Herkimer Arms is the only Pasadena apartment building designed by Charles and Henry Greene, designers of Gamble House and other Craftsman-style masterpieces in the area, according to Timothy Sales of Heritage Housing Partners.
The building was slated for demolition when Heritage House and the city of Pasadena teamed up to make it part of an affordable ownership program.
Heritage House moved the structure several blocks from a site at Fuller Theological Seminary on Union Street to Raymond Avenue, undid the damage caused by years of wear and tear, made a new, non-toxic wood stain that closely matched the color of the more toxic original, and revamped the former eight-unit building into two homes, one four-bedroom and one 3.5-bedroom.
The larger unit will sell for $399,900 and the smaller for $379,900, but only to qualified limited-income owner-occupants who do not own another home and agree that it can only be sold to others under similar terms.

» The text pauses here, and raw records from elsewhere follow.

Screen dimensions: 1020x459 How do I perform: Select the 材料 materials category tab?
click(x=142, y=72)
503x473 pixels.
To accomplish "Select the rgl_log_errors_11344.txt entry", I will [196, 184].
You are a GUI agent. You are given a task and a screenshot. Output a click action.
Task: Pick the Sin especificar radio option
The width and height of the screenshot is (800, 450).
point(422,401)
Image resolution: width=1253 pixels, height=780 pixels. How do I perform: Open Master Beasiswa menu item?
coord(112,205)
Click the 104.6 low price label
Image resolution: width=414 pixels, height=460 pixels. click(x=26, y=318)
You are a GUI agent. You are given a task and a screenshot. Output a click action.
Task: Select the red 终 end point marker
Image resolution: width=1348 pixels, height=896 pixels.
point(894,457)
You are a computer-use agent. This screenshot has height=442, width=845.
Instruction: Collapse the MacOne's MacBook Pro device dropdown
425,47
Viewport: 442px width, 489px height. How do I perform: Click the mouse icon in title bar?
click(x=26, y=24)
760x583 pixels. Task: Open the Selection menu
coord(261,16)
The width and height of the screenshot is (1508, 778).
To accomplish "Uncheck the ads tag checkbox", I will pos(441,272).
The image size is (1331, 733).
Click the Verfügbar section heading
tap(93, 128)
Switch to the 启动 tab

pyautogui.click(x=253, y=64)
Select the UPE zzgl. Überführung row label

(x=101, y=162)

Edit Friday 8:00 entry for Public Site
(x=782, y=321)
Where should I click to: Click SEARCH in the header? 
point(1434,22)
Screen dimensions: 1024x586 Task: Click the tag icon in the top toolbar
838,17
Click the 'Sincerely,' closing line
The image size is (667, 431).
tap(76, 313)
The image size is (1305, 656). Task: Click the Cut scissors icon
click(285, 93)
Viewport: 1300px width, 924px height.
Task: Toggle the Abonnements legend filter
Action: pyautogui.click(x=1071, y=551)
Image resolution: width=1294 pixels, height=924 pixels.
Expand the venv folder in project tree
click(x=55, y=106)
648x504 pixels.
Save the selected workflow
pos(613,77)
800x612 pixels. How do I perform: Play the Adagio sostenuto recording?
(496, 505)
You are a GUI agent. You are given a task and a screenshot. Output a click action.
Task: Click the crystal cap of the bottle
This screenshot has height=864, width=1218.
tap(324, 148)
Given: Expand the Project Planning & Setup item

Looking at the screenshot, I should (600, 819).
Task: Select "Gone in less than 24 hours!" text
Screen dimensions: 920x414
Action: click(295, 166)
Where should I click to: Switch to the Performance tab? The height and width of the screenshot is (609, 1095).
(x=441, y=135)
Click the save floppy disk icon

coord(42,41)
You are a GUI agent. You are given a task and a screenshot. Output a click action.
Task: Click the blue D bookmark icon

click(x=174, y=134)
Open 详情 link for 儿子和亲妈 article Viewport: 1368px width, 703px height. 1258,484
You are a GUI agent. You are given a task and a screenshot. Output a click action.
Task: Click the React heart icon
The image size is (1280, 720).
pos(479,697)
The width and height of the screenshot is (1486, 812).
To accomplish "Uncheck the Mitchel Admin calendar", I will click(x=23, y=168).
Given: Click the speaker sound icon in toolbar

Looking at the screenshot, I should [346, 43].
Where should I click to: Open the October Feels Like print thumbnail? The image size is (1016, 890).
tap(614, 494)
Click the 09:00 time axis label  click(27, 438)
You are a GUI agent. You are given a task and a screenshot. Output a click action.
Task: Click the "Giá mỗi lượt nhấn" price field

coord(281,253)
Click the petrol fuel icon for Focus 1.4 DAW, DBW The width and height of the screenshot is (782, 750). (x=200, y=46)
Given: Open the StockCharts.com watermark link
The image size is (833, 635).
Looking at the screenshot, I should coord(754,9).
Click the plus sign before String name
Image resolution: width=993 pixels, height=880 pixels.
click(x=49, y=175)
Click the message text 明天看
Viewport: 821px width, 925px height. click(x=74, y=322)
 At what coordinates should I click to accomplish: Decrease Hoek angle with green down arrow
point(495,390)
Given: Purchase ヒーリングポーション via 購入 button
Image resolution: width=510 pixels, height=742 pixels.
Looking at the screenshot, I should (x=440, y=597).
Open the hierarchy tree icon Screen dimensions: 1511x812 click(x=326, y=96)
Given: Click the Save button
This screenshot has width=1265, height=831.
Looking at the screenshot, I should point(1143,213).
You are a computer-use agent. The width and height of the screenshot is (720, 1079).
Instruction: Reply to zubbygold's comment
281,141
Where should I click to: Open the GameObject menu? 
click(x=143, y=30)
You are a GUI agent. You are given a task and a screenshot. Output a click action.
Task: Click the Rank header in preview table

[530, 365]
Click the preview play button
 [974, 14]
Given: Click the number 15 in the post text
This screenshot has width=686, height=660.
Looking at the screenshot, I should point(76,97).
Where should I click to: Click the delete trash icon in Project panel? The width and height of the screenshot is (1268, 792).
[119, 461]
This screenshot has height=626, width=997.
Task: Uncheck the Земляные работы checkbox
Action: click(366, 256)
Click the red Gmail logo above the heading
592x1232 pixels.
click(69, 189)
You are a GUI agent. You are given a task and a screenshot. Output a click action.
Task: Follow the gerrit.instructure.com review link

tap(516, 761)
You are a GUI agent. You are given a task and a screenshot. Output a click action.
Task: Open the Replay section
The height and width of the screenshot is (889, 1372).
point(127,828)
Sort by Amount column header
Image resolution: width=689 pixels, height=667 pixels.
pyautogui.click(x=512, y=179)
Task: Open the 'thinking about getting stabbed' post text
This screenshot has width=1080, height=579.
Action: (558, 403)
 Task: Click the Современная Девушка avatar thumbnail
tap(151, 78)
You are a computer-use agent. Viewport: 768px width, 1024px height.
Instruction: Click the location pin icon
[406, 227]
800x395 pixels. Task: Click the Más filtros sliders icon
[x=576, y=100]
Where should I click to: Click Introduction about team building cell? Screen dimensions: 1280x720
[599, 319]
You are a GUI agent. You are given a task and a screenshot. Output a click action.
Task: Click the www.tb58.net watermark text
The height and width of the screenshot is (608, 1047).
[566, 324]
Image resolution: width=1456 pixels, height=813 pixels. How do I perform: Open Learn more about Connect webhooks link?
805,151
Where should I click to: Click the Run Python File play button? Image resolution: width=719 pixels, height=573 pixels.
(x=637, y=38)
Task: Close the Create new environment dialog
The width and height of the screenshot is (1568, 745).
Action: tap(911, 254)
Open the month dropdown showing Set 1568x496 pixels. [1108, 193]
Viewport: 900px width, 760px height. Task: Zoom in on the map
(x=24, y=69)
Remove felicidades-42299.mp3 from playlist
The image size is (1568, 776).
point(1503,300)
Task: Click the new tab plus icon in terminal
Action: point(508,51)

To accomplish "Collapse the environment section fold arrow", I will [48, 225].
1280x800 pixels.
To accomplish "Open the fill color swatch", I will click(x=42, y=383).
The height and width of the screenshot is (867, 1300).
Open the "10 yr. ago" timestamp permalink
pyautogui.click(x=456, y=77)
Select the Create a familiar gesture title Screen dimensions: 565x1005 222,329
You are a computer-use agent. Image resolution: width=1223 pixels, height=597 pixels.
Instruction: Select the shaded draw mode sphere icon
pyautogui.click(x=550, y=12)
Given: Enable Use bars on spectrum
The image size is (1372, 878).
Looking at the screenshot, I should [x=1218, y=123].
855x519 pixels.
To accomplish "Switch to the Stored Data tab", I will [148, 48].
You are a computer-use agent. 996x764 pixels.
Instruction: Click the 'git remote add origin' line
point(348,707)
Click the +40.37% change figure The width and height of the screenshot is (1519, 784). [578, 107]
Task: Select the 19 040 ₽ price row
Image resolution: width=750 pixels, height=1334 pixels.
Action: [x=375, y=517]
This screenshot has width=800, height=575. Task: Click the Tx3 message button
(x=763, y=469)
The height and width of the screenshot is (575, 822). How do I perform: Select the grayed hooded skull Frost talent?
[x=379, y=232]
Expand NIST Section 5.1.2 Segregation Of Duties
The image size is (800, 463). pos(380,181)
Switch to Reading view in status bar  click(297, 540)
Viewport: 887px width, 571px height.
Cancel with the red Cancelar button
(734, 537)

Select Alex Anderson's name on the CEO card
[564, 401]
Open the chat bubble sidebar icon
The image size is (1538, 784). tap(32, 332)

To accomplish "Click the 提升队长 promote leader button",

The apartments, Sales said in a statement, blend the Craftsman and Modern styles and “are really beautiful, with loads of historic details, high ceilings and big rooms. We turned back 100 years of neglect and inappropriate changes, returning many of the historic details that had been lost.”
At the same site, Heritage Housing restored another historic structure, the five-bedroom Hammond House, and built a one-bedroom carriage house at 407 N. Raymond Ave. The overall costs for the Herkimer Gardens project, Sales said, was $2.8 million.
All the homes are for sale under the city's Affordable Ownership Program and will be part of an open house from 11 a.m. to 2 p.m. on Saturday, June 23.